EXERCISE DIRECTIONS: Without any pictures, retype exactly the lines that begin at the one holding "Click the Cód. Período field" and end at the last line of the data below.
= Beginning of Section =
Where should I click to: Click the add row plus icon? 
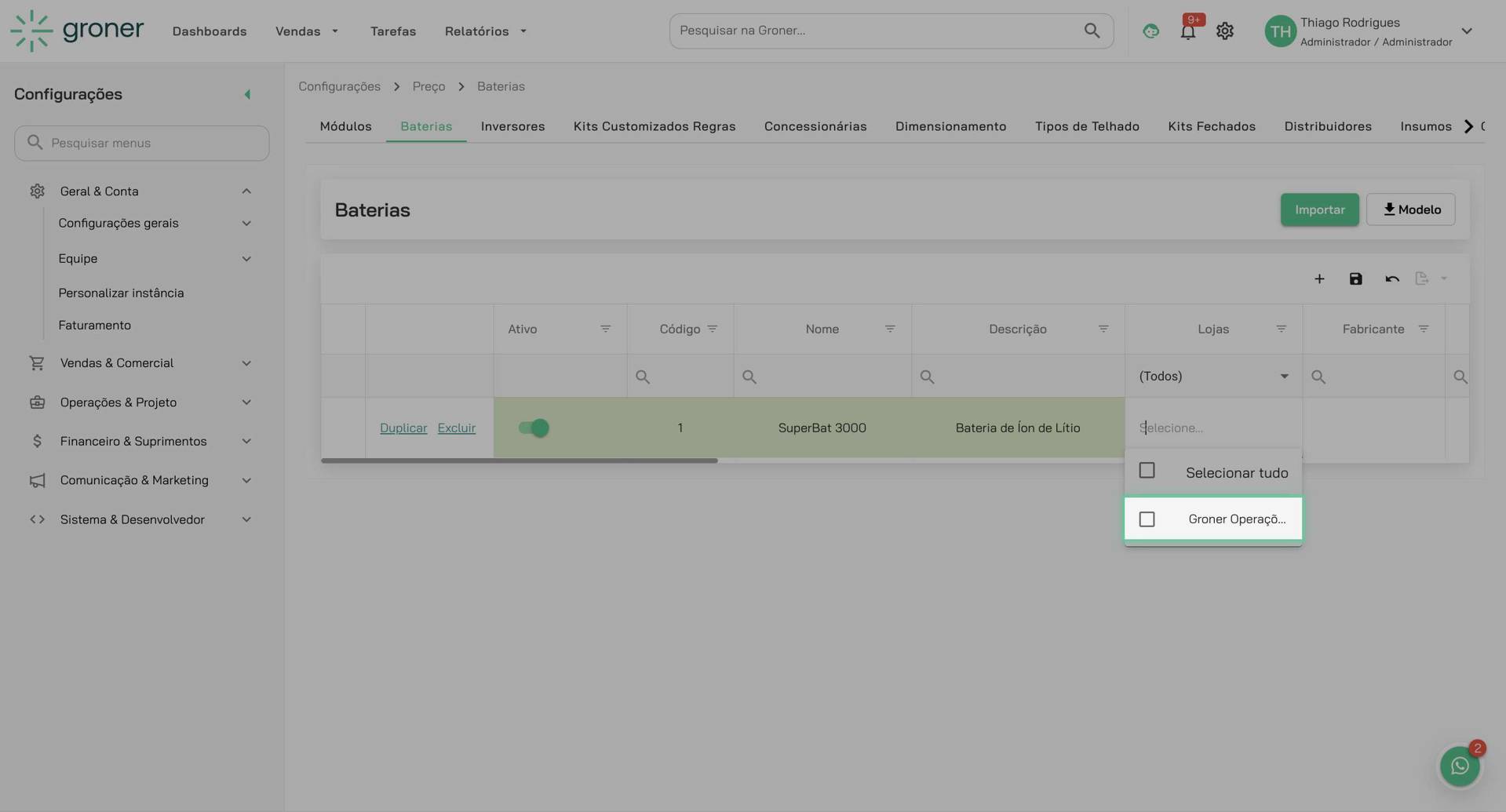[x=1319, y=279]
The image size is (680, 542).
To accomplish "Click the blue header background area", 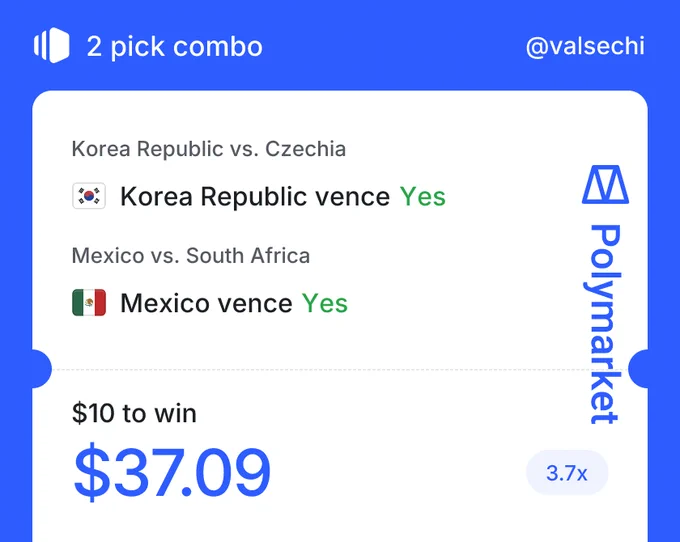I will click(390, 46).
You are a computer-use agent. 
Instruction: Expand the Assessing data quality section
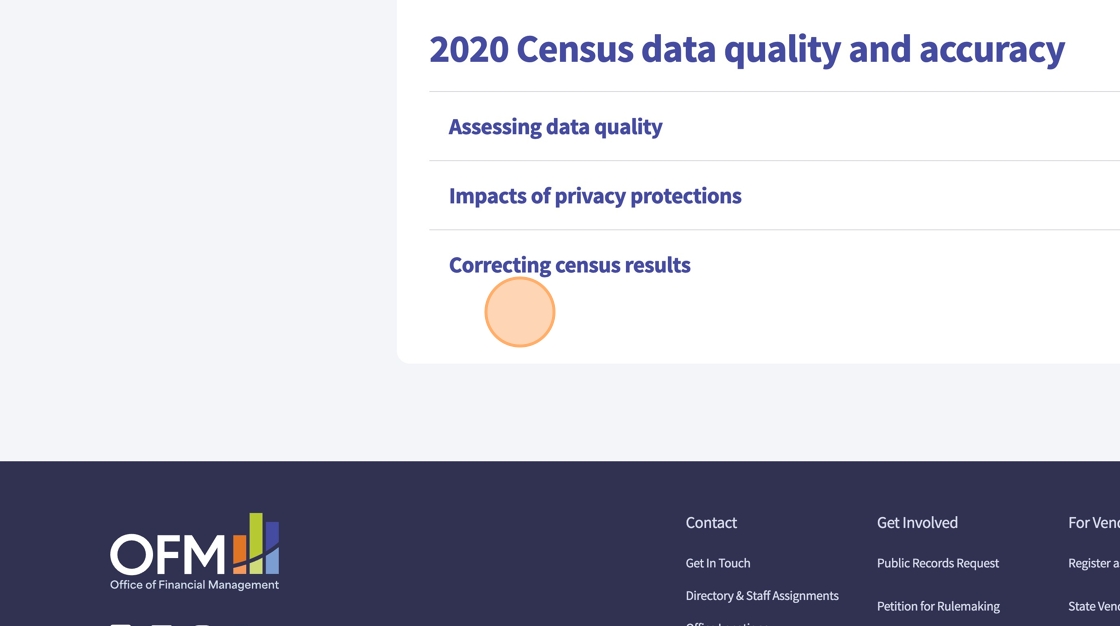click(555, 127)
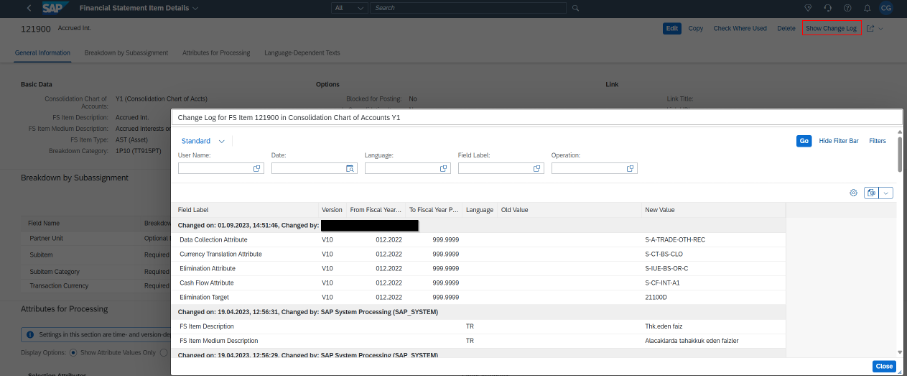Screen dimensions: 908x376
Task: Select the Show Attribute Values Only radio button
Action: [73, 352]
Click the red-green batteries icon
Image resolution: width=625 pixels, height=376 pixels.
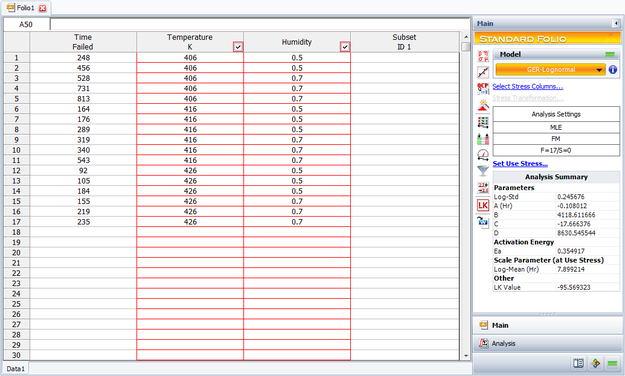click(x=483, y=138)
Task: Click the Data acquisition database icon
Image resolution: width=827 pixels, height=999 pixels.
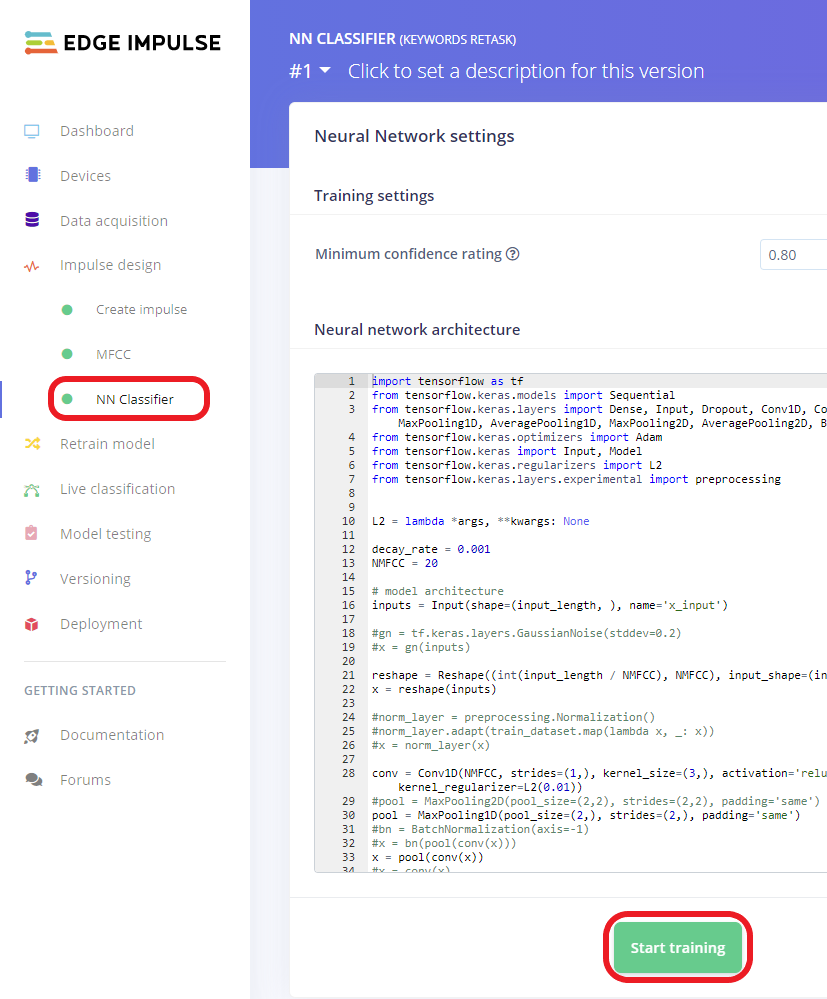Action: point(32,220)
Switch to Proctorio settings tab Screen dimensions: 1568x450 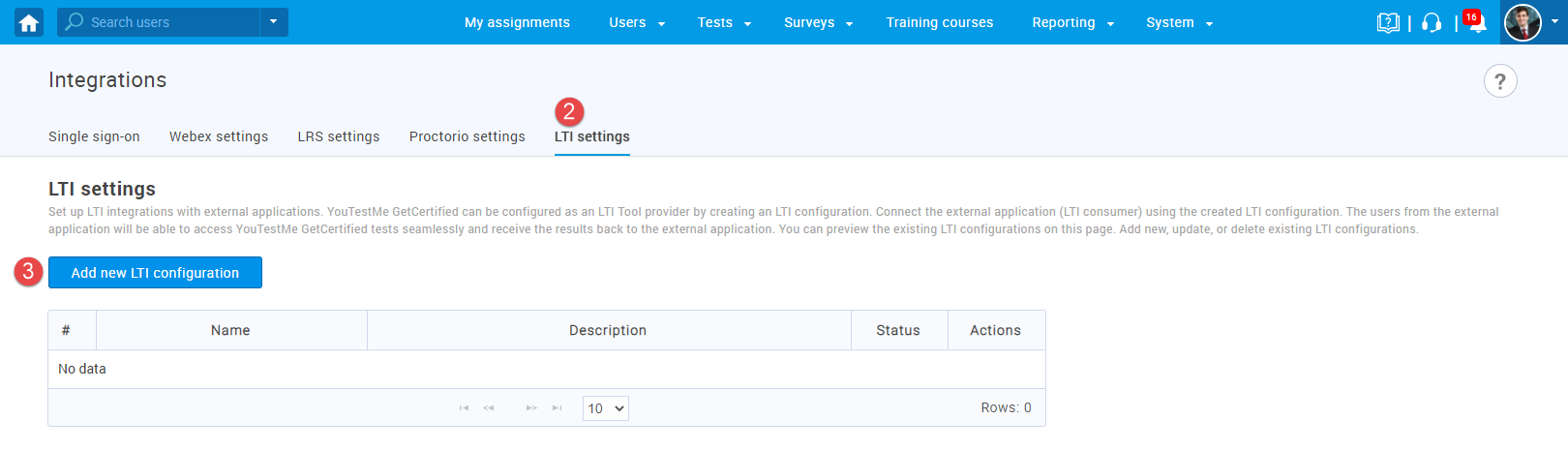click(467, 136)
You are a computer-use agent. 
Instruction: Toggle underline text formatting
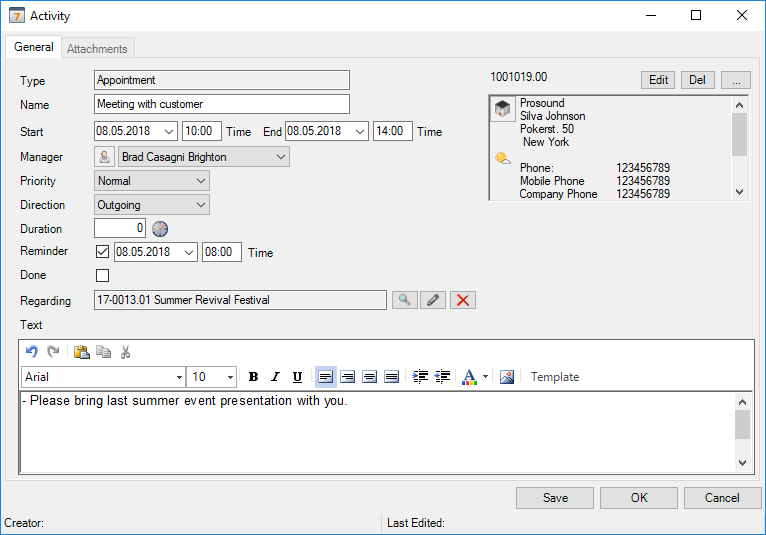tap(297, 377)
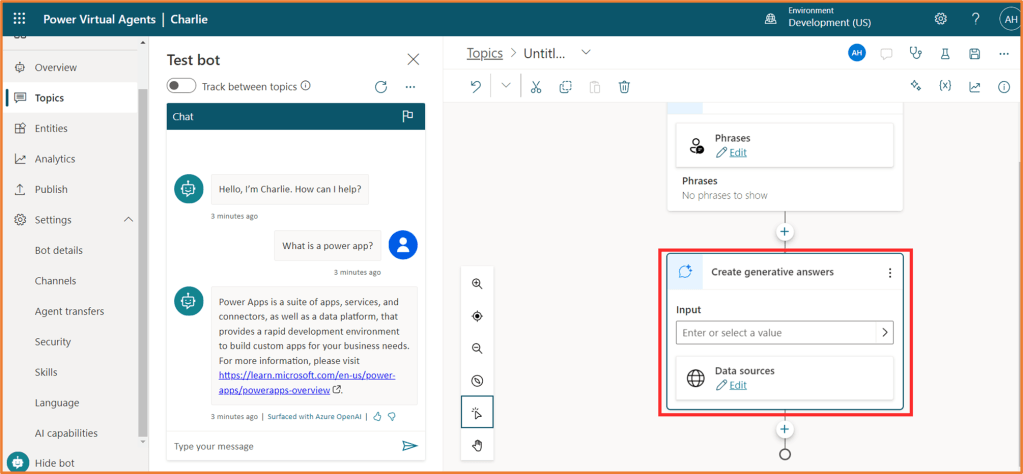This screenshot has height=474, width=1023.
Task: Click thumbs up on bot answer
Action: (377, 416)
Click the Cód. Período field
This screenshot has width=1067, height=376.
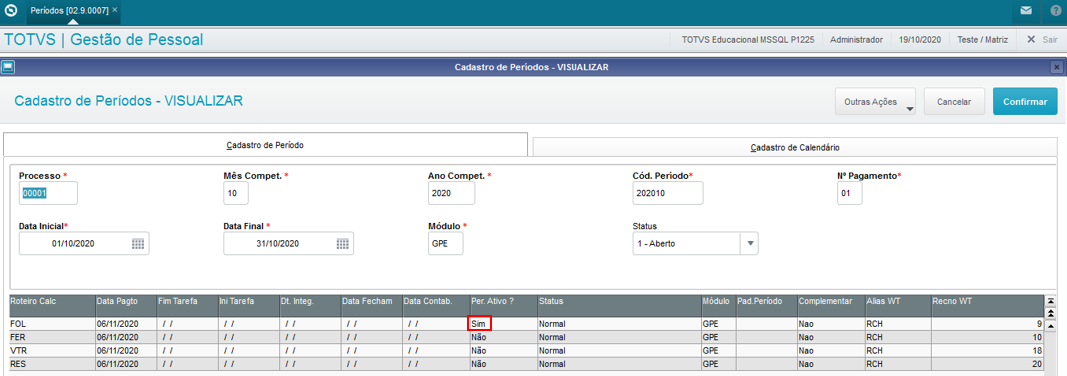click(668, 193)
= End of Section =
RESULT OF THE EXERCISE:
Click the Cód. Período field
This screenshot has width=1067, height=376.
click(668, 193)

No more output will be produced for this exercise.